• [What to work on] Copy out word for word the lines below, starting with the line that contains "Image resolution: width=960" and going on through the line that contains "This screenshot has width=1008, height=691.", both included.

-- Begin Input for this task --

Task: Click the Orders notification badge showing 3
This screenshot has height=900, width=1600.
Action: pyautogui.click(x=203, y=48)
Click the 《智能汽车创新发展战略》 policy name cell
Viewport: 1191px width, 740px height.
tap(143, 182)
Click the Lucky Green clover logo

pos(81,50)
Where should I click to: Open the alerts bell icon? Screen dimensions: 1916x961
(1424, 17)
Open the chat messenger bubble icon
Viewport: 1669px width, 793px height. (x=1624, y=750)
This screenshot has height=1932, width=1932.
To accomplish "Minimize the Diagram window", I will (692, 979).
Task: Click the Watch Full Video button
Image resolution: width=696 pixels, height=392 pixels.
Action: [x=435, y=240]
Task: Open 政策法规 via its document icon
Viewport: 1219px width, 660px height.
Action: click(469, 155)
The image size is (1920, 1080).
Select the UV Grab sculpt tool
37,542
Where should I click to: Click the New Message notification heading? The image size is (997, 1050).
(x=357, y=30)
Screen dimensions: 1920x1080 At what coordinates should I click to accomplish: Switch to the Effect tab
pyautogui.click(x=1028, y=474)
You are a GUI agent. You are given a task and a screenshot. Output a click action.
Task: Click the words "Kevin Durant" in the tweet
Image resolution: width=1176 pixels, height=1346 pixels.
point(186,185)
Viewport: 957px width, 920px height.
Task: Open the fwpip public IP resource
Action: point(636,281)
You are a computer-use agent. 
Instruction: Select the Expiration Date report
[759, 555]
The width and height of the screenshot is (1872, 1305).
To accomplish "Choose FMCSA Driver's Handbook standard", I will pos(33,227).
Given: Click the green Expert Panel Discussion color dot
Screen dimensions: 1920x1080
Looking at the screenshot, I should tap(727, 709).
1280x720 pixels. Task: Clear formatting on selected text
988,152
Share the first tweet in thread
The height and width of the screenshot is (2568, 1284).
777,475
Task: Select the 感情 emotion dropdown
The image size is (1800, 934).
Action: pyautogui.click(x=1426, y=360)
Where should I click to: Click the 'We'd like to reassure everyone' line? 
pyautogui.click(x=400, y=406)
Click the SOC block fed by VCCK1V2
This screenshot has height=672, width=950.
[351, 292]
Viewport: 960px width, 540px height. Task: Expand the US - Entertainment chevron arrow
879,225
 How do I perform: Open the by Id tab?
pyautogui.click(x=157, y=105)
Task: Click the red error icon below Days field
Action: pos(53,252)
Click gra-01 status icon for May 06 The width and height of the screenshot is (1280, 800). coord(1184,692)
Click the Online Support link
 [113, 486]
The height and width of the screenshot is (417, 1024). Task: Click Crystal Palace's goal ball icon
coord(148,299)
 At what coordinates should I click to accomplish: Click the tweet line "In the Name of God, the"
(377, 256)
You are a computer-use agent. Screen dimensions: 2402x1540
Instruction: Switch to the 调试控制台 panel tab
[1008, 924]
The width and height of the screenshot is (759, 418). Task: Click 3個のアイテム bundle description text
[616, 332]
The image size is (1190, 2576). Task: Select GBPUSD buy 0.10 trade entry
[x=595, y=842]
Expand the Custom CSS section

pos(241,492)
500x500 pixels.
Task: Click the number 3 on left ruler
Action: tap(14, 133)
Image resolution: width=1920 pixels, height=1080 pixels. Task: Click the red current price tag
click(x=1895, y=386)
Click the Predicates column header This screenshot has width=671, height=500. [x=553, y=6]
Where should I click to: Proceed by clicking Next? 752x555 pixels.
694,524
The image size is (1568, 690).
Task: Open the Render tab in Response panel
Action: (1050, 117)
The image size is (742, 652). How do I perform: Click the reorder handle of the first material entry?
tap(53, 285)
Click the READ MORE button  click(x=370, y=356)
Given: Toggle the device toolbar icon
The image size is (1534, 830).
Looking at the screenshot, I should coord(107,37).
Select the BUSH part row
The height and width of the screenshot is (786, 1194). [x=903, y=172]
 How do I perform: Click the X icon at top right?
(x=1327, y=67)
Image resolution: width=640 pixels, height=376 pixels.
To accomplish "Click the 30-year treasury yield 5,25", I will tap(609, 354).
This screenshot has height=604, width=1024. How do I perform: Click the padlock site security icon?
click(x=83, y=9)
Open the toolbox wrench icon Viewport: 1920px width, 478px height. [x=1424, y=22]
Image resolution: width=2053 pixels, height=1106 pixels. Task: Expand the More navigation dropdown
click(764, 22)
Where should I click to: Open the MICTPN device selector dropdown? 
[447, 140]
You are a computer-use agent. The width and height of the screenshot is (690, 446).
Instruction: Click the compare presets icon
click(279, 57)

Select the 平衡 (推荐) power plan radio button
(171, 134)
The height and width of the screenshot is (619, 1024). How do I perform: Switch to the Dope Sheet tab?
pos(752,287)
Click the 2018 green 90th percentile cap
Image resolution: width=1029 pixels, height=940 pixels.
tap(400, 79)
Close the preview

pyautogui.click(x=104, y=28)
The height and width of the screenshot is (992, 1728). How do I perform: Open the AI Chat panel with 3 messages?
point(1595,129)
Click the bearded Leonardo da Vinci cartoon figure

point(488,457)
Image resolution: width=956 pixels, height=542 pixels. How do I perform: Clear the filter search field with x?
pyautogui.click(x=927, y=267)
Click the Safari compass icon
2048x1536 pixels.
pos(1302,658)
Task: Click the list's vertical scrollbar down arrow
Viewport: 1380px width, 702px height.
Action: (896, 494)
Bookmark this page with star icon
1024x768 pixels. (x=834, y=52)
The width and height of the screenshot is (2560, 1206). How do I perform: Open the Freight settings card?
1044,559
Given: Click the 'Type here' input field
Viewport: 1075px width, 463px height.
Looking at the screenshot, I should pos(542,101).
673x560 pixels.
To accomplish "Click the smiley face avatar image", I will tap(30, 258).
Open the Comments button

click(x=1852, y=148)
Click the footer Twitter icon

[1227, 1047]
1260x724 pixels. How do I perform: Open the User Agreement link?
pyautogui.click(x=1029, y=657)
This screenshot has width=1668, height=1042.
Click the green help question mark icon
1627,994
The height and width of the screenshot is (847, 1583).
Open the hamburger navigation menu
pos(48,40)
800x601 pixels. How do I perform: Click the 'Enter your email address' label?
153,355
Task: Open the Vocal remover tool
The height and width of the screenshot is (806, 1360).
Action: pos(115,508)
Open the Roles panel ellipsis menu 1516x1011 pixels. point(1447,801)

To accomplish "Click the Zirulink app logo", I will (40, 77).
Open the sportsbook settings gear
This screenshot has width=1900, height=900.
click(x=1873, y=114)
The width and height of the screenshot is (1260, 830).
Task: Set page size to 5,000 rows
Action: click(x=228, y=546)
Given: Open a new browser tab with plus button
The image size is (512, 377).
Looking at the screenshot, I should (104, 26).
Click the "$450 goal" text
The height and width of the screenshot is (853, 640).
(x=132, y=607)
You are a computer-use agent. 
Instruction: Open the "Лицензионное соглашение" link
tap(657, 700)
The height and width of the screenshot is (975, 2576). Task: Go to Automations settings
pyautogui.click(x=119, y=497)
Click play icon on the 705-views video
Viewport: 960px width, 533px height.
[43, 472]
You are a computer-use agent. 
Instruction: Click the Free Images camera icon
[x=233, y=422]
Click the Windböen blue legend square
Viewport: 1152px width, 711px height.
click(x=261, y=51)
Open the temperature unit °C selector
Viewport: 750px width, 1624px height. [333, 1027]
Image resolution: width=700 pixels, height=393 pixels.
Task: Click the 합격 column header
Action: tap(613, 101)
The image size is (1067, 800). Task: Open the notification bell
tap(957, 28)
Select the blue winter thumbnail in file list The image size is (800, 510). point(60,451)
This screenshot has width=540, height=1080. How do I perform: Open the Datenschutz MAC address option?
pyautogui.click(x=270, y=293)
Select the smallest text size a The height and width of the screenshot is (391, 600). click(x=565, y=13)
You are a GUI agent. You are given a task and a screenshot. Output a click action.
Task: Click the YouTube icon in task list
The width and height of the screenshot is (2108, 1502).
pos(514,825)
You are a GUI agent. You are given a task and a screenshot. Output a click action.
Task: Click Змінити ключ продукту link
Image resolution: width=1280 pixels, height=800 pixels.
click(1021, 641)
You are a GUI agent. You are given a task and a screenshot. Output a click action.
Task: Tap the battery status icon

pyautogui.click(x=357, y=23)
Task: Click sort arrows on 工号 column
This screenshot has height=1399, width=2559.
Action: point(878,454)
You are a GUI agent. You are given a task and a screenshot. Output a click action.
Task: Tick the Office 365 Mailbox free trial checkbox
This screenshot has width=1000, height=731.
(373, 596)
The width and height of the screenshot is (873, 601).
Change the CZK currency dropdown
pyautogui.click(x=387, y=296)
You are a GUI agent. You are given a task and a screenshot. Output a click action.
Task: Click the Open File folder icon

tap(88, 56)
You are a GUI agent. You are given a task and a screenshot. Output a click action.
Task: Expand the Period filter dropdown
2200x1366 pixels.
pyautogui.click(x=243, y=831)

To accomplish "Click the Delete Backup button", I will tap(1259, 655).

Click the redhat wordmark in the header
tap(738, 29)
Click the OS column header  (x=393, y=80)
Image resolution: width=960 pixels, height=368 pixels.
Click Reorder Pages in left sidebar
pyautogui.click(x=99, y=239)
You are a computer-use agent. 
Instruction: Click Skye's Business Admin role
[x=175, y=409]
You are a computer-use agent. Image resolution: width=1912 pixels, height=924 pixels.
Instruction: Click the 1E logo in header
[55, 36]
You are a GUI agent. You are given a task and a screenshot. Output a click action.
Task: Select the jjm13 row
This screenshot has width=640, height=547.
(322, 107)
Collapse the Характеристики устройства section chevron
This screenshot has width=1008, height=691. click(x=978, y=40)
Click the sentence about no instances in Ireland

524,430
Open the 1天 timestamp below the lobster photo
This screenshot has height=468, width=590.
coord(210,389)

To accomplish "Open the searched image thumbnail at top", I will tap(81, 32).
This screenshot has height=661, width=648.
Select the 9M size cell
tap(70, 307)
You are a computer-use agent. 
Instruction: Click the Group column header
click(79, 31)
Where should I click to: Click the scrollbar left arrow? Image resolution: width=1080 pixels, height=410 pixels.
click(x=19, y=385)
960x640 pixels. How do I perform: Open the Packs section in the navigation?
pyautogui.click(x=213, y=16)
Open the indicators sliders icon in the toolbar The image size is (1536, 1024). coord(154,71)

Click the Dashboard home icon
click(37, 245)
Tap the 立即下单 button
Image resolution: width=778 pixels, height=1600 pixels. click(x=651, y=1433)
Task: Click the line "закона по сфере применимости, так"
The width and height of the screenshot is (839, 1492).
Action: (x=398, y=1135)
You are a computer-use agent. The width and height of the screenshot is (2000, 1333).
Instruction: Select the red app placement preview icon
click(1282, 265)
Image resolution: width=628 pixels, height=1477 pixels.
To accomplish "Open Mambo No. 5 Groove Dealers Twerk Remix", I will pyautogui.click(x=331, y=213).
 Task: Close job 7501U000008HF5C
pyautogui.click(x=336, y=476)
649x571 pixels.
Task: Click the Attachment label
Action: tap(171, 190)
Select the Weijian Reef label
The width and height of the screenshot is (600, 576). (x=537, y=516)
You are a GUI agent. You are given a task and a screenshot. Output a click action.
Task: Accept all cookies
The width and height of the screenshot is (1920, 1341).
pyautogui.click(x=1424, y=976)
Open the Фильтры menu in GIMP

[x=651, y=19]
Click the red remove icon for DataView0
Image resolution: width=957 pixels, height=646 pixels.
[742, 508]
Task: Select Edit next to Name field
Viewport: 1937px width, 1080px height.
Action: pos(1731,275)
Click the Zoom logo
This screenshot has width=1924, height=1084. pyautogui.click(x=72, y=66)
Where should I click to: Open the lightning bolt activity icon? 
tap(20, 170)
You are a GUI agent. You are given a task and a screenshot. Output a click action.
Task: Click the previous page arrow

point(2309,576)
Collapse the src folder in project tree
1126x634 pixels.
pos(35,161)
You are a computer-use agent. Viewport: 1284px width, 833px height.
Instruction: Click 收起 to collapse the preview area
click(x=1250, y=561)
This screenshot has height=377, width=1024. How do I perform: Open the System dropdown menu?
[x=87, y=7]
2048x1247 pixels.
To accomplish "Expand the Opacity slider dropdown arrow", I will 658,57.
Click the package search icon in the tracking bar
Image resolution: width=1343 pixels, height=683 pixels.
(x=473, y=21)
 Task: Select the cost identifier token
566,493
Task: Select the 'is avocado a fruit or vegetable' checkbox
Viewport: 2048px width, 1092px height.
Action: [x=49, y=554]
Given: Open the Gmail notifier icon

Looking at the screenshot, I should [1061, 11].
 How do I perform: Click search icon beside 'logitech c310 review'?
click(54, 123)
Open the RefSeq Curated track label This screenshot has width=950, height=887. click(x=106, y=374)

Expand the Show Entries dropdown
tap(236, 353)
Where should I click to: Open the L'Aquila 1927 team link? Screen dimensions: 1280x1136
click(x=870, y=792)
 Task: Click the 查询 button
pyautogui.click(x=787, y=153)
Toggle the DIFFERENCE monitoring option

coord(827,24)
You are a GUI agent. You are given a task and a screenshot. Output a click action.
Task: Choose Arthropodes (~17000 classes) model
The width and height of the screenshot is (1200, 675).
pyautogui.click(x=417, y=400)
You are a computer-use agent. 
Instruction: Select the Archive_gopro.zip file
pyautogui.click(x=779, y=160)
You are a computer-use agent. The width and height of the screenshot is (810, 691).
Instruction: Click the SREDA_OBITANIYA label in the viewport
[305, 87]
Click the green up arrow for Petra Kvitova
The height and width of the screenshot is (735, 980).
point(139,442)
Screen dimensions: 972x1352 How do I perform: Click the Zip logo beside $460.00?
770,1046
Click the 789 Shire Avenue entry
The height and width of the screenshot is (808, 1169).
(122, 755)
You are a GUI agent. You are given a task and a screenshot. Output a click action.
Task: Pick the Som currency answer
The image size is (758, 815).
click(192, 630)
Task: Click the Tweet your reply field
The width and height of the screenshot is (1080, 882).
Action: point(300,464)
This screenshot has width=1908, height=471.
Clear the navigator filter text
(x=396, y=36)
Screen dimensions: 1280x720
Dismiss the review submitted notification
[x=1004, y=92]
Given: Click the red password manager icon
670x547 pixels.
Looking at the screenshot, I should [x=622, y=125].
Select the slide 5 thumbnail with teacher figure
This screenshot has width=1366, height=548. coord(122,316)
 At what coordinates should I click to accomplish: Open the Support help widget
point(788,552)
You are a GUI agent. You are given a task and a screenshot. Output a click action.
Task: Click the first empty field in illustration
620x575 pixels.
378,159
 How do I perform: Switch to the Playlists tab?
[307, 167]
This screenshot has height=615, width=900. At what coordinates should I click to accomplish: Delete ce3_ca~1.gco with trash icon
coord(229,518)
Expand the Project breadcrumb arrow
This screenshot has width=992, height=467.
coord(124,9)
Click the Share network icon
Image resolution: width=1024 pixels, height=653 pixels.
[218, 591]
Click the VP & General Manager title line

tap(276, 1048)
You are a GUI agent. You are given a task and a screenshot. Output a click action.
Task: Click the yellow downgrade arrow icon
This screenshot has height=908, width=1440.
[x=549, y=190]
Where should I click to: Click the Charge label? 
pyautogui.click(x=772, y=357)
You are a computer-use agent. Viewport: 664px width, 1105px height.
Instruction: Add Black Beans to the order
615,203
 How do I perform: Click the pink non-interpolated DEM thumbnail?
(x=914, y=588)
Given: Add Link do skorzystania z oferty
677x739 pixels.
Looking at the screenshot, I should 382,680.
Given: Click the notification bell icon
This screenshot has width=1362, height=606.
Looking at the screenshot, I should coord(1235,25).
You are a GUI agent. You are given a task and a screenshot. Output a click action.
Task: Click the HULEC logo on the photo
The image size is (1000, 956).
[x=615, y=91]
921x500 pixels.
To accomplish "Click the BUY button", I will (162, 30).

-- End Input for this task --

• [Completed exercise]
Image resolution: width=960 pixels, height=368 pixels.
Click Reorder Pages in left sidebar
pyautogui.click(x=99, y=239)
You are a computer-use agent. 
Instruction: Click Skye's Business Admin role
[x=175, y=409]
You are a computer-use agent. Image resolution: width=1912 pixels, height=924 pixels.
Instruction: Click the 1E logo in header
[55, 36]
You are a GUI agent. You are given a task and a screenshot. Output a click action.
Task: Select the jjm13 row
This screenshot has width=640, height=547.
(322, 107)
Collapse the Характеристики устройства section chevron
This screenshot has width=1008, height=691. click(x=978, y=40)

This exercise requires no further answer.